Big pickups are the lifeblood of Detroit automakers and one of the few segments in which Japanese automakers have failed to make major inroads. The big rigs haul in an average of $10,000 in profit per unit, compared to $3,000 for a small crossover utility vehicle, according to Morningstar.
“This truck has been Ford’s cash cow for years and a bright spot during this pandemic,” said Jessica Caldwell, executive director of insights at automotive researcher Edmunds. “But it has also been in need of a fresh design as the truck wars have grown more heated.”
Ford hopes to find new commercial buyers and retail customers who want to work — and sleep — in their trucks. Another new feature is a shifter that folds away into the center console, creating a flat workspace for a laptop or lunch.

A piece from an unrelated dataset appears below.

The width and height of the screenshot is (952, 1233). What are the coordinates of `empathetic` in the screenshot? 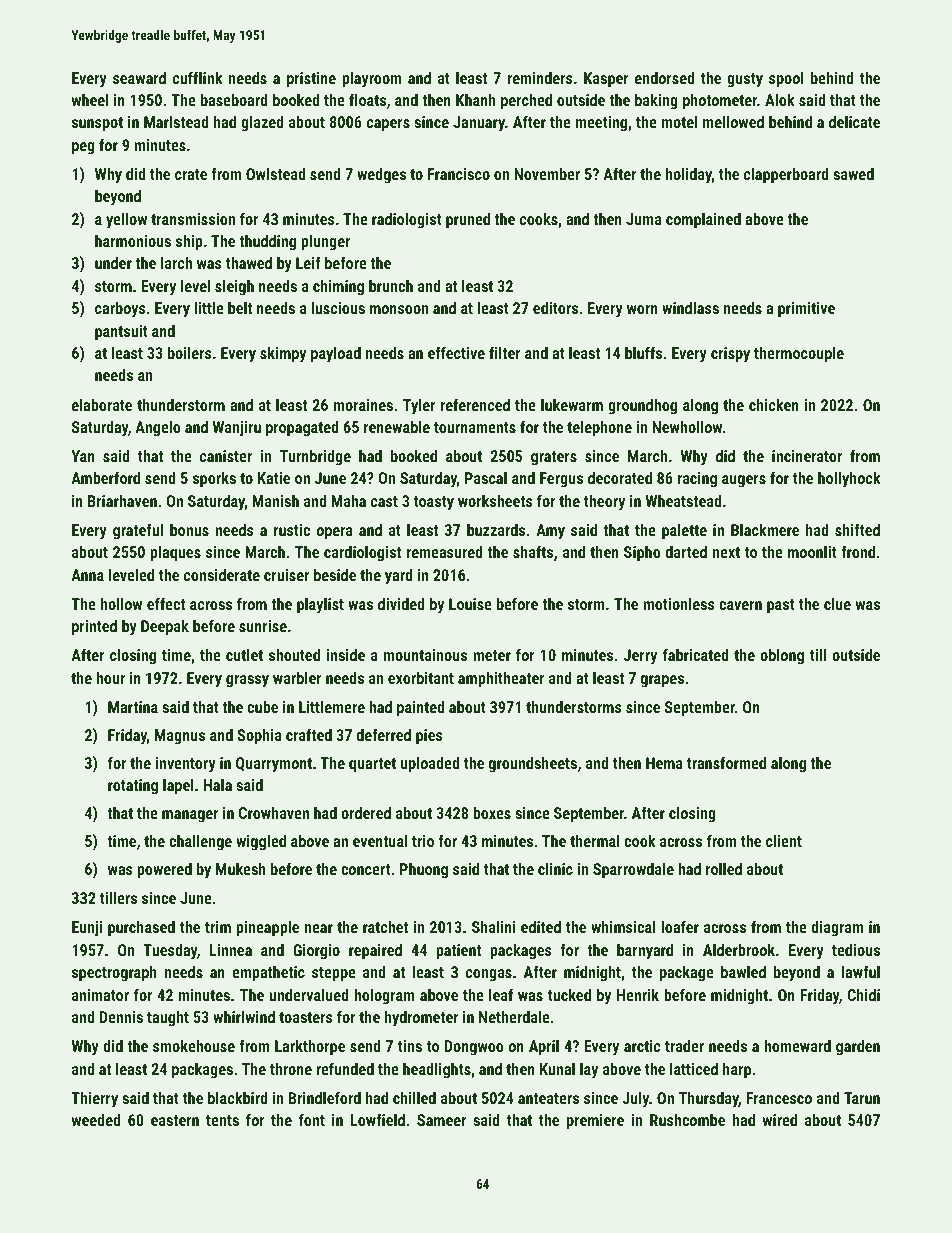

The redesign is also a tech play, as Ford puts the F-150 at the center of its push toward electrification and autonomous-driving systems.
The new truck will come in a gasoline-electric hybrid version at launch and a fully battery-powered F-150 will arrive within two years, the automaker has said. The hybrid will have an on-board generator that could power a worksite or home.
The F-150 will also become Ford’s first vehicle to offer over-the-air software updates, as Tesla has done for years in its electric cars. And Ford is outfitting the F-150 with the same hands-free driving feature that is going on the electric Mustang Mach-E coming later this year.
“There was a point where pickup trucks were expected to be basic,” said Stephanie Brinley, a principal automotive analyst at IHS Markit. “But now consumers are just as interested in technology in trucks as they are in their sedans and SUVs.”
Over-the-air software updates should also bolster Ford’s bottom line, Thai-Tang said. It allows the automaker to charge customers for optional new software-driven features throughout the life of the vehicle, creating an ongoing revenue stream.
By creating an online connection to the truck, Ford hopes to get an early warning on flaws that need fixing, thereby reducing warranty and recall costs, which helped sink the automaker’s earnings last year.
“If I’m able to identify an issue much earlier because I have the diagnostics capability from the over-the-air data stream, I can cut it off before it becomes hundreds of thousands or millions of vehicles,” Thai-Tang said.
Ford also needs to show it can smoothly launch the new F-150 after the botched rollout of its Explorer sport-utility vehicle last year compounded its financial woes.
The degree of difficulty has only increased following a two-month production shutdown to slow the spread of the cononavirus, which Ford has said will result in a $5 billion operating loss this quarter.
A fresh F-150 will pay dividends in the longer run, but Ford is likely to temporarily lose some truck share to GM and Fiat Chrysler while it converts factories in Michigan and Missouri to produce the new truck, Credit Suisse analyst Dan Levy wrote in a report Thursday.
Ford has promised to minimize downtime and will continue producing the outgoing F-150 model in one plant, while converting the other to the new version.
“It’s the crown jewel of the business,” Thai-Tang said. “Tremendous volume, a tremendous profit pool, two assembly plants with a huge economic impact in those communities where those employees are working and living. So there’s no product more important for us.”